Collected data
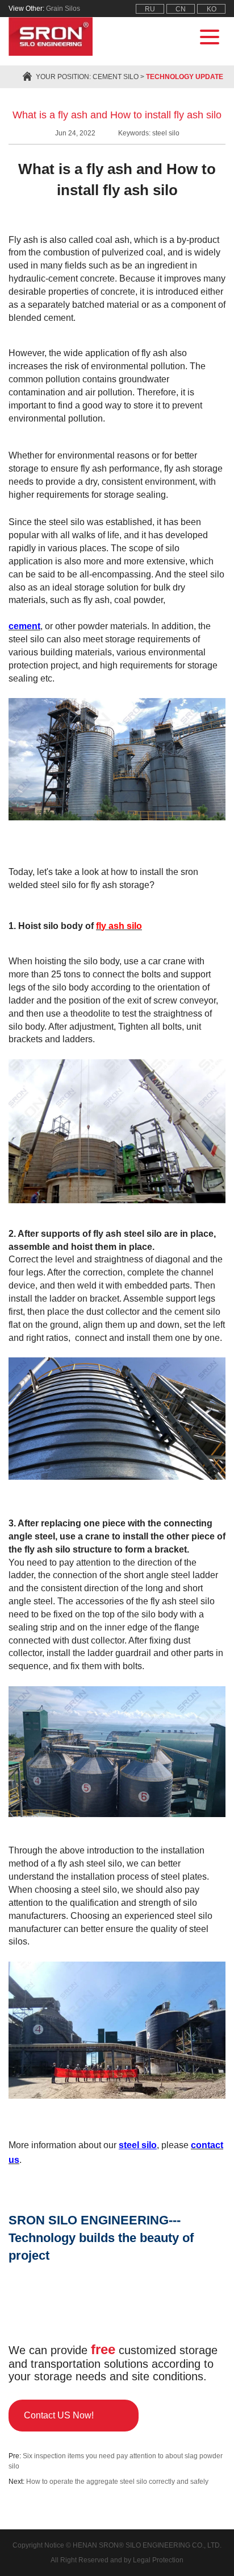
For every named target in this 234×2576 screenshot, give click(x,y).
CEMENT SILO (116, 77)
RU (150, 9)
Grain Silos (63, 9)
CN (181, 9)
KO (211, 9)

(PROBLEM REQUIREMENTS)
Type out the data above once more, exactly, with no images included.

(YOUR SOLUTION)
For every named target in this 234×2576 screenshot, give click(x,y).
CEMENT SILO (116, 77)
RU (150, 9)
Grain Silos (63, 9)
CN (181, 9)
KO (211, 9)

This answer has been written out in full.